27.2.05

sábado, domingo

Mal salto da cama e as gatas correm desaustinadas para a cozinha convenço-me do agradável sabor das coisas conhecidas e ponho água a ferver para o chá que se aproxima. Porém, o plano irá ser posto em causa logo a seguir. Não há pão. Tudo isto se passa antes das nove da manhã.

Apanho o metro e saio três estações depois. Estou atrasada. O filme começou há 5 minutos, diz-me a rapariga que está no bar. É o primeiro dos três filmes lésbicos a que assistirei hoje. A meio do segundo, recebo um sms da A. a convidar-me para jantar. Deve ter sido Madame Castafiore que lhe foi dizer que eu andava deprimida. Mas tudo isto se passou antes das seis da tarde e, sobretudo, antes de eu ter lido um pequeno texto de Franz Kafka.

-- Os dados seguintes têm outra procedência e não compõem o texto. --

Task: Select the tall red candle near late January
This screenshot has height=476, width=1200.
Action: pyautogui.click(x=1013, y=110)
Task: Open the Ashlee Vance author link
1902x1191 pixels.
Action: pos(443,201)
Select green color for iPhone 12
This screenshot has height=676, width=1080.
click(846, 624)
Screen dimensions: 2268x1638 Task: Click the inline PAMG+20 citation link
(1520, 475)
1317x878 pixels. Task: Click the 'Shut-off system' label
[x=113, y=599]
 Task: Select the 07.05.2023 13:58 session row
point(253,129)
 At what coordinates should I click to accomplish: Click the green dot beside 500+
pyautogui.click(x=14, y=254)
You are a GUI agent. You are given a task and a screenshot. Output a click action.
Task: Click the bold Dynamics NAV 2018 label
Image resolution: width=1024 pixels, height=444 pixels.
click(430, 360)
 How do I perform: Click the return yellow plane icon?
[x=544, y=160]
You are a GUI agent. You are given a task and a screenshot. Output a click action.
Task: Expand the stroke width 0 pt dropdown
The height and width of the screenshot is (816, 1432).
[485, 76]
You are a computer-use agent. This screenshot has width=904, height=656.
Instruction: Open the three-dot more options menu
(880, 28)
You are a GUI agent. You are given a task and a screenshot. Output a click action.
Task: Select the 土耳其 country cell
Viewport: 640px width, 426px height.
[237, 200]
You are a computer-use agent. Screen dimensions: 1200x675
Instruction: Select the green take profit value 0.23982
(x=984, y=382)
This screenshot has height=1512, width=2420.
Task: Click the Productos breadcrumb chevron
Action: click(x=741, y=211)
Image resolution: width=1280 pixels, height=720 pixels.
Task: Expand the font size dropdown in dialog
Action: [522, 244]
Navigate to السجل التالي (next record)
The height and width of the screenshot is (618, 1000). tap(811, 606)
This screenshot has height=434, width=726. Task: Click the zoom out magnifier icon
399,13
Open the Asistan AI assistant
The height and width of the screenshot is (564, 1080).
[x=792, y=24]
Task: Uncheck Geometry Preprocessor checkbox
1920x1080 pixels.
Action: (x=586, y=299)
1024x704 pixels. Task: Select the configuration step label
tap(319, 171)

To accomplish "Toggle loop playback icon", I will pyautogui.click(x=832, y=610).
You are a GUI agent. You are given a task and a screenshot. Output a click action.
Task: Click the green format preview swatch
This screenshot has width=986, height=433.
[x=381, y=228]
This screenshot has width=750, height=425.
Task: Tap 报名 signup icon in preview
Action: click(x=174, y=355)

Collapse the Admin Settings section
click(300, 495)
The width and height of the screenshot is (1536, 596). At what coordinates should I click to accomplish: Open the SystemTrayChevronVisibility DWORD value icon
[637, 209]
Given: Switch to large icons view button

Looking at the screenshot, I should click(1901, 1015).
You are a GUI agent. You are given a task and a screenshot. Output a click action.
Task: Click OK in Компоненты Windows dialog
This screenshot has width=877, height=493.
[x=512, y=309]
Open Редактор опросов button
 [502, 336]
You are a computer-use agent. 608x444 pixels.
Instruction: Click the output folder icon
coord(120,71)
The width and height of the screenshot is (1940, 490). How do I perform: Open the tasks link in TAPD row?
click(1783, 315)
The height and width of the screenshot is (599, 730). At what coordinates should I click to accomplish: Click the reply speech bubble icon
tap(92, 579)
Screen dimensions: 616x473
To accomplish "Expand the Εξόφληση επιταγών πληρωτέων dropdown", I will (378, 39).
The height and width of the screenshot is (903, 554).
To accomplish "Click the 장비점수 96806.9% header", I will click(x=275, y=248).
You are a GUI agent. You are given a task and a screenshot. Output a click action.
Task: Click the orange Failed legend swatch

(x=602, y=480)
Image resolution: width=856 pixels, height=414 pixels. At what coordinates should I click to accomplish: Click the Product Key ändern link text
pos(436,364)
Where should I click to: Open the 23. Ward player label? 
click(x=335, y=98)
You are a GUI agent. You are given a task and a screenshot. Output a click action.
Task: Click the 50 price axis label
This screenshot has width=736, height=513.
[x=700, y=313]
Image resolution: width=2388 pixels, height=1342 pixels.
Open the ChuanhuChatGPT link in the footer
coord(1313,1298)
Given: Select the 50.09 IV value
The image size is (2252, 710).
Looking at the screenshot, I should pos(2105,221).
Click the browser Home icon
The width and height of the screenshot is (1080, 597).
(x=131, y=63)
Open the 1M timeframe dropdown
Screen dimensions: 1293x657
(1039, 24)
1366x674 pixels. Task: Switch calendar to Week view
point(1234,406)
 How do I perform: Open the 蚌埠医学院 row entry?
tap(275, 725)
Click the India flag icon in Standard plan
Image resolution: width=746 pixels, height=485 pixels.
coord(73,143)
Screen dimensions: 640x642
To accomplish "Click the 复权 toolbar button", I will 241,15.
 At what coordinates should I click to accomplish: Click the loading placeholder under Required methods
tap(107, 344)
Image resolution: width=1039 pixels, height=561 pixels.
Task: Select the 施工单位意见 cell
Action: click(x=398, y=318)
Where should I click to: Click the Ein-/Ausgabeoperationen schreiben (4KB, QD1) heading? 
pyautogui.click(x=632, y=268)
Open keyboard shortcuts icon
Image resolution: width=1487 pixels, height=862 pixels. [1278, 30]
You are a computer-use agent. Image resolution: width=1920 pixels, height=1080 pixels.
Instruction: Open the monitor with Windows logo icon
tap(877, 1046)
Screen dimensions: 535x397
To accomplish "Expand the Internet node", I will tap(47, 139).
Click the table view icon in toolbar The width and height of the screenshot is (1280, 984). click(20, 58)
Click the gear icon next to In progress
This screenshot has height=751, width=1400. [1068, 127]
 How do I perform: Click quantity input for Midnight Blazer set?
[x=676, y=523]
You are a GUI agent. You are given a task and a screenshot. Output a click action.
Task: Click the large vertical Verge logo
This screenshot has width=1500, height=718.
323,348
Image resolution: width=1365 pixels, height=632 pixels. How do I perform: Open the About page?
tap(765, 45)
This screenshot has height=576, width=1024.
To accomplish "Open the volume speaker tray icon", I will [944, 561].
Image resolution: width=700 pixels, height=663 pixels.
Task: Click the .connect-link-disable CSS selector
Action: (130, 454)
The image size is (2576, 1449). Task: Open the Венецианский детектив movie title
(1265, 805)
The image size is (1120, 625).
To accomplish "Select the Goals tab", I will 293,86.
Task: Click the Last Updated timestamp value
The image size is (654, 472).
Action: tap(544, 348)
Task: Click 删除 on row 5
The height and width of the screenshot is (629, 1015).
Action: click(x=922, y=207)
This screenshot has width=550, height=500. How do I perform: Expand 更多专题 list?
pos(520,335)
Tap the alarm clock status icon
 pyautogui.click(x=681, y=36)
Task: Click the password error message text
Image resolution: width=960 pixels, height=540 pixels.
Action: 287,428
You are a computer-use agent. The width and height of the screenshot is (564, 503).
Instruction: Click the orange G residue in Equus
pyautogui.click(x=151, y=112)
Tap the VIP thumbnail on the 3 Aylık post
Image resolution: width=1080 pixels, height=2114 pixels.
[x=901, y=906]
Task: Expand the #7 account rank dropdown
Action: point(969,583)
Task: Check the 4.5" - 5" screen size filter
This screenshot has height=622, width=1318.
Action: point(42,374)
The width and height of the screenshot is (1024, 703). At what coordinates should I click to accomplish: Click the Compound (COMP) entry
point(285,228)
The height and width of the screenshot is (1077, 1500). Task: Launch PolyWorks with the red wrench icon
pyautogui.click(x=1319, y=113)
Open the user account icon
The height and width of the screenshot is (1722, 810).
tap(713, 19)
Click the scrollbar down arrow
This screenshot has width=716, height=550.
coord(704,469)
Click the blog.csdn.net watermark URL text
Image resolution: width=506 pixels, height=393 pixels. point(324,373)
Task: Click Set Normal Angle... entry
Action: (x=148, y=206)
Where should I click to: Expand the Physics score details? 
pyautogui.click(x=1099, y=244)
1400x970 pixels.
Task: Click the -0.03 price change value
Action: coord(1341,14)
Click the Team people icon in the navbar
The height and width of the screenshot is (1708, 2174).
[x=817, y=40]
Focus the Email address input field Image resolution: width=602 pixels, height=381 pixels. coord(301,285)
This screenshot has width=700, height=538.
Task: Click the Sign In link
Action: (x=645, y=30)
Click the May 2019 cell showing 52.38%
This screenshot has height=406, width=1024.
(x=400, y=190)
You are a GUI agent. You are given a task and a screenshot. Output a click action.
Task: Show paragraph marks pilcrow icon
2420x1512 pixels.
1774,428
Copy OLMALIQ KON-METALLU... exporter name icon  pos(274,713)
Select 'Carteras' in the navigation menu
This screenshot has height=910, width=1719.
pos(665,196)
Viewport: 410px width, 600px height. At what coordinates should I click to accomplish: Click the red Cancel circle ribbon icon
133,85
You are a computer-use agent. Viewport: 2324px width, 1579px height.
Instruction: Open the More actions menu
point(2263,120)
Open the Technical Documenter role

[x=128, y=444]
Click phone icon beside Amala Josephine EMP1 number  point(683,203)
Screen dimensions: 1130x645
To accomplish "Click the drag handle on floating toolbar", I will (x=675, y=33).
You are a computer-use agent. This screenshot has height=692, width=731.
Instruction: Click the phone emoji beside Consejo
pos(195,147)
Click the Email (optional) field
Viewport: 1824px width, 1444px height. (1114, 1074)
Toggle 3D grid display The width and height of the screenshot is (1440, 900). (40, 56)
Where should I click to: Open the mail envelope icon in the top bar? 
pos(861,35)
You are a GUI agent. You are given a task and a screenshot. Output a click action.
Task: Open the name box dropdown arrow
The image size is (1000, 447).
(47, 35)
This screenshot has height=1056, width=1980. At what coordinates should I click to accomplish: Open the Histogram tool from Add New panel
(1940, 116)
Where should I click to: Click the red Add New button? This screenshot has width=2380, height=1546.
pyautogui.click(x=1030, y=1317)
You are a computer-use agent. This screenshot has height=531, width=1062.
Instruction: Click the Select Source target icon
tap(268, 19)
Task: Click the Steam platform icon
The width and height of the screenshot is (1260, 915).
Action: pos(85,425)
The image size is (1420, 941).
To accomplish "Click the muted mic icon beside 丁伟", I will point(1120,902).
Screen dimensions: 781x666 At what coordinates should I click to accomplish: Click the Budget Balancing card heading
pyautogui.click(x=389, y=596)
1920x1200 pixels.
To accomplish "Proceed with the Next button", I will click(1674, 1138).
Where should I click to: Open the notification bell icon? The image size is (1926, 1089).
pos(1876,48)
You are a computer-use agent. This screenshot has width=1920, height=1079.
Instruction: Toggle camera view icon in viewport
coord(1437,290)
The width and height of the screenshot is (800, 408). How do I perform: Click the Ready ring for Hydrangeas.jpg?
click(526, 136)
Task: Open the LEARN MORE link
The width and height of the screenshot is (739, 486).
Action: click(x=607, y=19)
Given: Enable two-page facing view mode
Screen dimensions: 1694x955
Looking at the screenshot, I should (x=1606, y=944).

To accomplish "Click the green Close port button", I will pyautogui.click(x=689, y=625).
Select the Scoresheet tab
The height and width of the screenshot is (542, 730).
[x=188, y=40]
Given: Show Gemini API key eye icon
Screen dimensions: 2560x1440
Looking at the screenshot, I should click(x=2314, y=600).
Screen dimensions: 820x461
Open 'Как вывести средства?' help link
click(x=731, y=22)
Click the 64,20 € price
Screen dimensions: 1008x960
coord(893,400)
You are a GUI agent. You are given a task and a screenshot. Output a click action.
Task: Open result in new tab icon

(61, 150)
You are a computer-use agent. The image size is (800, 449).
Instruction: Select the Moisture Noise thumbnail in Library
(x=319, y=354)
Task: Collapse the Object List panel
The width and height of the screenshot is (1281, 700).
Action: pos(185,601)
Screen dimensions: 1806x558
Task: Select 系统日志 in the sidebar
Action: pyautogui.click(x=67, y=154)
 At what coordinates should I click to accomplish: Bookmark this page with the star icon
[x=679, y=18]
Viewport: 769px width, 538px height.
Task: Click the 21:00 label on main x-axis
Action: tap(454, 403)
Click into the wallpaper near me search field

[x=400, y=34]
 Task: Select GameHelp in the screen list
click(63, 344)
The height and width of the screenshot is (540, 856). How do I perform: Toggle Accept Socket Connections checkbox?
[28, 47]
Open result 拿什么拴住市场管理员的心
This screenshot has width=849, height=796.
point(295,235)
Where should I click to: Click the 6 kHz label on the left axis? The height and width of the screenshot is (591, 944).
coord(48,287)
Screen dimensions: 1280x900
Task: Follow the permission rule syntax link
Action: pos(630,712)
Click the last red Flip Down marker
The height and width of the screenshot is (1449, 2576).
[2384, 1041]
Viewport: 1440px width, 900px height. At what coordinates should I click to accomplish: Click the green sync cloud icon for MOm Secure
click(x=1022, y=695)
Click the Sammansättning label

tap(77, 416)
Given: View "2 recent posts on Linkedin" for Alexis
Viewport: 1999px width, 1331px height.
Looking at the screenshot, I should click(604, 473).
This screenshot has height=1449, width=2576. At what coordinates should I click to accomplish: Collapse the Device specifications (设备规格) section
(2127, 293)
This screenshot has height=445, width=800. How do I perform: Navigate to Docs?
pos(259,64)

Apesar de, repito, nessa altura ainda não ter lido "decisões", o que só acontecerá hoje no café cujo dono me chama "querida", decido ir para a Graça.

Retenho três imagens no Martim Moniz: a Almirante Reis em perspectiva, incluindo alguns médios acesos, uma mulher de peso com uma camisola cor de rosa por baixo do casaco de cabedal e o 28 a descrever uma curva, com o centro comercial inclinado para a direita. Subo depois a Calçada dos Cavaleiros. Já quase não há lojas abertas, as nuvens tudo escurecem e ocorre-me uma palavra em francês: lourd, -e.

Faço um desvio e eis-me em Santa Luzia. Azul, verde, balanço de brancos. A minha velha nikon digital que se oriente. O raio de um semi-círculo de nuvens escuras por cima do limoeiro faz-me pensar no "amor de perdição".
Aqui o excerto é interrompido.